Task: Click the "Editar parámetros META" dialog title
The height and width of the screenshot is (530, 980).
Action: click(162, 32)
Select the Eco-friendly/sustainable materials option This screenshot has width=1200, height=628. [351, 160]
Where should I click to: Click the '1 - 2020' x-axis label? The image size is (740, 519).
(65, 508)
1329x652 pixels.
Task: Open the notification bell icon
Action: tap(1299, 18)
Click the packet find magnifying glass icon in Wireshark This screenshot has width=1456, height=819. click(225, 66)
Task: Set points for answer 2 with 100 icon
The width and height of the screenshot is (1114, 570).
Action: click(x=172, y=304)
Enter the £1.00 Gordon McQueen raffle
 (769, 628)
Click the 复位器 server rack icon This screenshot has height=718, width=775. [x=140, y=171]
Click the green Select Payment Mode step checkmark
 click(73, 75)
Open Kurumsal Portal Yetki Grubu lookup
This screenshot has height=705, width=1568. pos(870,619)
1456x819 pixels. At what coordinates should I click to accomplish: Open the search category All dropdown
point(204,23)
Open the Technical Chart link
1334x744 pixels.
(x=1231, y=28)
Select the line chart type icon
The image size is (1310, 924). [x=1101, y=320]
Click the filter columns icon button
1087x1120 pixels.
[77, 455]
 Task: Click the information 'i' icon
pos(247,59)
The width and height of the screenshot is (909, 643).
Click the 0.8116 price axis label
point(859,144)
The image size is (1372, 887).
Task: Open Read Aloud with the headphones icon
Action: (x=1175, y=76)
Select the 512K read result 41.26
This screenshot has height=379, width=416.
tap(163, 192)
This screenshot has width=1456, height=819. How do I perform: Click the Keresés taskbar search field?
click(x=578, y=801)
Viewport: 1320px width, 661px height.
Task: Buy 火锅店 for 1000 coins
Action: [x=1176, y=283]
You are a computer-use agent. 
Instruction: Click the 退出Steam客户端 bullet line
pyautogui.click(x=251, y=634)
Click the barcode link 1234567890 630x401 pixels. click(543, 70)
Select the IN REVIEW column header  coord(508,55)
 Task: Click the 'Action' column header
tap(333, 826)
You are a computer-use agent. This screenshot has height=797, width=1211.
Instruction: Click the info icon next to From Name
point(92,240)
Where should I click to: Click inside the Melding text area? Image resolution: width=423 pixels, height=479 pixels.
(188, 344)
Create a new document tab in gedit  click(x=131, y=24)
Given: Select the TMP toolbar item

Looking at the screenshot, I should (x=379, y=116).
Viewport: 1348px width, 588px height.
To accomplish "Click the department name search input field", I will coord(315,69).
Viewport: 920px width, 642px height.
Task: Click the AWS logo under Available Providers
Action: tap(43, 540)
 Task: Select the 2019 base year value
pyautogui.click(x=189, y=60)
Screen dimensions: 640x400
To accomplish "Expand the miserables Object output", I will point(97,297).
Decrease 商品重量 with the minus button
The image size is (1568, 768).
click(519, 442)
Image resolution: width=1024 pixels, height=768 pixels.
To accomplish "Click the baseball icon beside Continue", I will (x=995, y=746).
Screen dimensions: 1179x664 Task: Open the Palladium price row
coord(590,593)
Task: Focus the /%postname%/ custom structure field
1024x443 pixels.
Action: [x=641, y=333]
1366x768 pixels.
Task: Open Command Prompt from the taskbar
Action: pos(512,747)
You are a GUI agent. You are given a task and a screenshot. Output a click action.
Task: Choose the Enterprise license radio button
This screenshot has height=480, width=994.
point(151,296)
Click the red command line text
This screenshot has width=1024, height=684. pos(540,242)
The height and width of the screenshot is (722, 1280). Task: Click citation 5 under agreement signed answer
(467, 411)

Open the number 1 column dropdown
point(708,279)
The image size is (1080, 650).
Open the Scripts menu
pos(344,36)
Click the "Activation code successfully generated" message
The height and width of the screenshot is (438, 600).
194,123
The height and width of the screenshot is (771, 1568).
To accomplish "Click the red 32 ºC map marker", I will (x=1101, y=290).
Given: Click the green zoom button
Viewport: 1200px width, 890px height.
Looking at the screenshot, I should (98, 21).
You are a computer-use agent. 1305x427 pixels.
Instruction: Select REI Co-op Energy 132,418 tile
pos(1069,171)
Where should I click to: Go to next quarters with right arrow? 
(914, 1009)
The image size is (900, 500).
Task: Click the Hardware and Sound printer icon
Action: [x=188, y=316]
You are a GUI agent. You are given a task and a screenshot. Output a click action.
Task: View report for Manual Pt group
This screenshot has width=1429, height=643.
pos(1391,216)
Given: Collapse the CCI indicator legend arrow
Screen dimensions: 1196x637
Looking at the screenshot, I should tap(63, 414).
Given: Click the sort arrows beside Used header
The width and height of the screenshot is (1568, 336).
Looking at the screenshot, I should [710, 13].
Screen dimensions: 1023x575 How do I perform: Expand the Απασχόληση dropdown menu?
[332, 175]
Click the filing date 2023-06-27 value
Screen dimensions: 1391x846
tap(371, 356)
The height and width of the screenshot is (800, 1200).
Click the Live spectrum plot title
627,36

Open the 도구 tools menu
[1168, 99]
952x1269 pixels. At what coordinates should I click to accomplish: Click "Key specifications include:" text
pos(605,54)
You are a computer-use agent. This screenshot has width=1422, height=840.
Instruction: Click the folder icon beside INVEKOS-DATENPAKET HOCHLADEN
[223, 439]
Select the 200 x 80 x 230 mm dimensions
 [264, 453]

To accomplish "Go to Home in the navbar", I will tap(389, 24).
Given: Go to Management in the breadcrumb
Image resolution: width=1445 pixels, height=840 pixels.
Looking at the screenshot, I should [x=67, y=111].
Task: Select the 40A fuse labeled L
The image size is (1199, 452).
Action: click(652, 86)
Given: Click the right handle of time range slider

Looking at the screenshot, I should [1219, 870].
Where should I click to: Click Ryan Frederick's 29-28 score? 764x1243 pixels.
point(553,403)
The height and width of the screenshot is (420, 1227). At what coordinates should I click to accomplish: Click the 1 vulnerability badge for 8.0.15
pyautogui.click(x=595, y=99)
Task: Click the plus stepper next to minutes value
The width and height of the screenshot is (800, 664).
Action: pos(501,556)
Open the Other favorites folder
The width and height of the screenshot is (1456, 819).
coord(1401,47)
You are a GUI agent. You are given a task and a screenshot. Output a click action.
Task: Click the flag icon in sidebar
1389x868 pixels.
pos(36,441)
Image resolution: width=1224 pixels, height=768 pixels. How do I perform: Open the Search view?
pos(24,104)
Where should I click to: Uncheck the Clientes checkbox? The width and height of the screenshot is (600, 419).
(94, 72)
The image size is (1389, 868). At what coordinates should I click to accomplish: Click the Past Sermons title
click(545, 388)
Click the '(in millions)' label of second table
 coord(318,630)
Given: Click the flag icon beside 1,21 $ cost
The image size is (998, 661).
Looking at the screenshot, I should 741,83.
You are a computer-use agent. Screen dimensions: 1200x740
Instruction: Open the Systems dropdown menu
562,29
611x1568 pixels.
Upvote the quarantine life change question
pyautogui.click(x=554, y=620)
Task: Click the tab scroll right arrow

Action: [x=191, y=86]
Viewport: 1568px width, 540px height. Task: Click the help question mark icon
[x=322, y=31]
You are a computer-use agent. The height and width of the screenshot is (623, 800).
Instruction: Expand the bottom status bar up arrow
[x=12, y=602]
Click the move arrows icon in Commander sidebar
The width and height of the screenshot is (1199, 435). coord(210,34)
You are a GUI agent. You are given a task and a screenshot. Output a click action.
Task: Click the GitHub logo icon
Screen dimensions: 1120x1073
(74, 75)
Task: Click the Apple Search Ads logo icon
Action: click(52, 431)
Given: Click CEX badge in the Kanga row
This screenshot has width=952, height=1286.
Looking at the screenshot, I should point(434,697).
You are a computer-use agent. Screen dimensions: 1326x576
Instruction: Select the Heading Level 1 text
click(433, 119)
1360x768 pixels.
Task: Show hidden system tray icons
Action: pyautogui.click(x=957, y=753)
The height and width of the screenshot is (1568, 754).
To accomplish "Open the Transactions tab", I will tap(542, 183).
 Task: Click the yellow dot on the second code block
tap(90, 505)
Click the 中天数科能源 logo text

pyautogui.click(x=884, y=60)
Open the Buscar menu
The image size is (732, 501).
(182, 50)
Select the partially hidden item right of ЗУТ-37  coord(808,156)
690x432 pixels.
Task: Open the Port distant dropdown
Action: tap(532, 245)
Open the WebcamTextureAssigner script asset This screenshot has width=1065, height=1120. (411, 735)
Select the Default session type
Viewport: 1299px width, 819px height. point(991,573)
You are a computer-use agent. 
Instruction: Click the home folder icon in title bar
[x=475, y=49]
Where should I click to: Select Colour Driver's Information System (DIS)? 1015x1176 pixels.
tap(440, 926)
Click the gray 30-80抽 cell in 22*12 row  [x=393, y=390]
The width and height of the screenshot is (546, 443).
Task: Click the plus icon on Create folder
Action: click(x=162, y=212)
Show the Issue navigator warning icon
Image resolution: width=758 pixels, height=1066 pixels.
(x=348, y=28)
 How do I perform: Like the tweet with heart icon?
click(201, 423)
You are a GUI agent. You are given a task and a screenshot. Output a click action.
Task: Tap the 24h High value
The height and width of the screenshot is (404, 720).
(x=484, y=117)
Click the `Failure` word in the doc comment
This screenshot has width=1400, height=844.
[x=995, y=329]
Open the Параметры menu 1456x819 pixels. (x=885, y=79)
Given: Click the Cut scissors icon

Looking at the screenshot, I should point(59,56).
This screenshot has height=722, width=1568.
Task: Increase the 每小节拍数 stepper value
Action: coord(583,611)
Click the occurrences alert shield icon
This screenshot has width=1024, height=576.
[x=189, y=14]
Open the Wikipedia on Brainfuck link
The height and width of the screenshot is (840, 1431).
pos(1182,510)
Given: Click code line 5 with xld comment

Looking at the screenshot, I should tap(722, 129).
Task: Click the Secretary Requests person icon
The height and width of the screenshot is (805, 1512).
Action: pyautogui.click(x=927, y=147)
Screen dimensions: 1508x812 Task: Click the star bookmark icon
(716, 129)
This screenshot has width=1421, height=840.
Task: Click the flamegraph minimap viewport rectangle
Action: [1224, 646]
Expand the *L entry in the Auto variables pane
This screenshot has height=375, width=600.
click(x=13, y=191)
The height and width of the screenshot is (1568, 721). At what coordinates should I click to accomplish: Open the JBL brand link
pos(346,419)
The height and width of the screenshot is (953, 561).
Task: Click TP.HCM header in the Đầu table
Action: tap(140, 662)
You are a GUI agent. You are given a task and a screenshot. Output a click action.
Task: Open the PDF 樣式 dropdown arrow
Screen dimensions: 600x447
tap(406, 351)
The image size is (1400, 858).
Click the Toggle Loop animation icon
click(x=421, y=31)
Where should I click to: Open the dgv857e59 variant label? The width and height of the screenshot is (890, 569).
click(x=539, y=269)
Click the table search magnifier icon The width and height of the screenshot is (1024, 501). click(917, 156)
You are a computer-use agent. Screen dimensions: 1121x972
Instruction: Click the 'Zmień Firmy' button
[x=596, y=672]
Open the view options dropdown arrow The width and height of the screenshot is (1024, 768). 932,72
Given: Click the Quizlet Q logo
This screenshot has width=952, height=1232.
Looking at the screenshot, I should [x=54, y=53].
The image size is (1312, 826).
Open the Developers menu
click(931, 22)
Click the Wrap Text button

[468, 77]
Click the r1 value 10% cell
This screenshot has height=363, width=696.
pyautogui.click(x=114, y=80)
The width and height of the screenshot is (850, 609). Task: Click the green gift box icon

# # # #

Richiesta scritta ::
Ricopia senza alcuna modifica le righe dei dati dalla riga con "Task: Click the 'Action' column header" alla riga con "Looking at the screenshot, I should (x=379, y=116).", entrambe incluse.

Risposta finale ::
 Task: Click the 'Action' column header
tap(333, 826)
You are a computer-use agent. This screenshot has height=797, width=1211.
Instruction: Click the info icon next to From Name
point(92,240)
Where should I click to: Click inside the Melding text area? Image resolution: width=423 pixels, height=479 pixels.
(188, 344)
Create a new document tab in gedit  click(x=131, y=24)
Given: Select the TMP toolbar item

Looking at the screenshot, I should (x=379, y=116).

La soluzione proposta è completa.